Bo Diddley made a massive rock n’ roll impact on The Ed Sullivan Show in 1955 – and was promptly banned for life. What got him booted? The hard-driving track “Bo Diddley”, which spent 18 weeks on the top of the charts, two weeks at #1, and forever and irreversibly introduced the world to the hip shakin’ Bo Diddley Beat.

So let’s start with the name. Bo Diddley was born Otha Ellas Bates in McComb, Mississippi on December 30th, 1928. His last name was changed to McDaniel when his mother’s cousin adopted him at age 8. He, himself, said his stage name came from another performer whom his adopted mother knew in Chicago. The slang phrase, “bo diddley” translates to “absolutely nothing”. It has also been said that he got the name from friends as a teenager and boxer, or that Leonard Chess gave him the name which was also the name of a comedian in Chicago. Some claim he took the name from the one stringed instrument, the Diddley Bow.

As a boy in Chicago, Bo Diddley took classical violin lessons from Professor O.W. Frederick of the Ebenezer Baptist Church, famous for being the church where Gospel choirs were first organized.

Bo Diddley became interested in guitar after hearing John Lee Hooker on the radio.

Bo Diddley learned to build violins and guitars at the Foster Vocational High School.

Bo Diddley’s first band was called The Hipsters, later changed to The Langley Avenue Jive Cats.

In the early to mid-1940s Bo Diddley played the Maxwell Street Market in a band with Earl Hooker, who was 13 years old at the time.

Diddley taught 2013 Blues Hall of Fame inductee Jody Williams how to play guitar, (Earl Hooker was inducted that same year).

In 1989 and 1990, Nike had a huge hit with one of their most famous ad campaigns, “Bo Knows”, where sports legend Bo Jackson played different sports while Bo Diddley riffed with his guitar.
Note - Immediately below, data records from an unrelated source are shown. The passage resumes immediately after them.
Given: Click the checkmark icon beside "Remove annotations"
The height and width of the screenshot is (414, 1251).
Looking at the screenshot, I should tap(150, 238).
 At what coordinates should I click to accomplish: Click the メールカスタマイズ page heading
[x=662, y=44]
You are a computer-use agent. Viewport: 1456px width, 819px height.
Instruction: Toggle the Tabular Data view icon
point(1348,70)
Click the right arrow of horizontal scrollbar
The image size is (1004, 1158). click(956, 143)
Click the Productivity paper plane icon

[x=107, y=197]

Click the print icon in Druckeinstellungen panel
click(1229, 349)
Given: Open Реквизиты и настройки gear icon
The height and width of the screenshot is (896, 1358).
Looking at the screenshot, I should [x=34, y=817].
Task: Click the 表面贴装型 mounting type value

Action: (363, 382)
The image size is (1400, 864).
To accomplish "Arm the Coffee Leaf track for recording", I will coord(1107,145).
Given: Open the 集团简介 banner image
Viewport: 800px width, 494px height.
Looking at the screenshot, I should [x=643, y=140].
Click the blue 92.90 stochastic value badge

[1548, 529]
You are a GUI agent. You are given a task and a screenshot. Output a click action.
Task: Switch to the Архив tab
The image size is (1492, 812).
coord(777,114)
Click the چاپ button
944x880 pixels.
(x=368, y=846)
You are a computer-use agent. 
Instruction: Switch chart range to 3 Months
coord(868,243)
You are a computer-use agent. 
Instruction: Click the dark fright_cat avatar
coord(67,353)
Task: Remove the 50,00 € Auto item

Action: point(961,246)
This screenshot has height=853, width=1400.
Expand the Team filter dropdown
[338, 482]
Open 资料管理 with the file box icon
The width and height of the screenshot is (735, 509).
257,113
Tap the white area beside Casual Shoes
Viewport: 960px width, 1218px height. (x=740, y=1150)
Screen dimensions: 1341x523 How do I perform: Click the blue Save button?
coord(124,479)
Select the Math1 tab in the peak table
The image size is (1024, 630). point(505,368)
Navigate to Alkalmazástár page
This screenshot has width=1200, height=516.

At the end, the musician utters “Bo, you don’t know Diddley!” The phrase immediately entered the American popular culture, and “You Don’t Know Diddley” became a hip thing to wear. Jackson and Diddley even appeared on Sesame Street, joking about “Bo Knows” with the Muppets. Even in 2015, singer Drake was seen wearing one of the vintage “You Don’t Know Diddley” tees.

The song “Bo Diddley” was originally titled “Uncle John” and was considered too dirty for the white American record buying public. Leonard Chess insisted it be re-written before he would record it.

In 1955, he appeared on the Ed Sullivan Show and was asked to perform the song, “Sixteen Tons”. He agreed, but when he took the stage, he read Sullivan’s cue card which had “Bo Diddley” written on the top, indicating his name. The bluesman reasonably assumed they had wanted him to perform his hit song, also named Bo Diddley. Sullivan was furious that Bo had not followed his explicit instructions and was never asked to return, but the damage had already been done — After that performance, Bo was an international sensation.

The Bo Diddley Beat, similar to the “hambone” became a musical standard in rock and roll, used in countless songs, including “Willie and the Hand Jive” (Johnny Otis), “I Want Candy” (The Strangeloves), “Magic Bus” (The Who), “She’s the One” (Bruce Springsteen), “Faith” (George Michael), “Mr. Brownstone” (Guns N’ Roses) and “How Soon is Now” (The Smiths)…

In the 1960s, Bo Diddley sold the rights to several of his songs in order to finance his children’s educations.

In 1979, Bo Diddley was the opening act for The Clash on their US tour.

Bo played at the George Bush presidential inaugural in 1989 and Bill Clinton’s in 1993, making him one of the few artists to play both a Republican and Democrat Inaugural event.

Diddley wrote or co-wrote such standard hits as “I’m a Man“, “Mannish Boy“, “Before You Accuse Me” and “Who Do You Love“. He also wrote the Mickey & Sylvia hit “Love is Strange”, and the Dave “Baby” Cortez instrumental, “Rinky Dink”. He wrote under the name Ellas McDaniel but also under the names of his wives at various times such as Ethel Smith.

George Thorogood played pool against Bo Diddley in Thorogood’s “Bad to the Bone” music video. Bo also appeared in the films, “Trading Places”, “Blues Brothers 2000”, “Eddie and the Cruisers II” and “Crush Proof”.

Diddley designed his distinctive, rectangular guitar himself, and was also one of the first performers to set up a home recording studio.

At his home studio in DC, Diddley recorded some vocals by a young Marvin Gaye, who, at the time, was Bo’s valet (a kind of assistant or errand runner). There is a possibility that Gaye is singing background on some of Diddley’s tracks from that time, as he recorded “Who Do You Love” and several other tracks in that studio.

In 1987, Bo Diddley was inducted into both the Rock and Roll Hall of Fame and the Rockabilly Hall of Fame. He was inducted into the Blues Hall of Fame in 2004.

In 2008, Bo Diddley was posthumously awarded a Doctor of Fine Arts degree from the University of Florida, shortly after his death on June 2nd of that year.

In 2008, Bo Diddley was posthumously awarded a Doctor of Fine Arts degree from the University of Florida, shortly after his death on June 2nd of that year.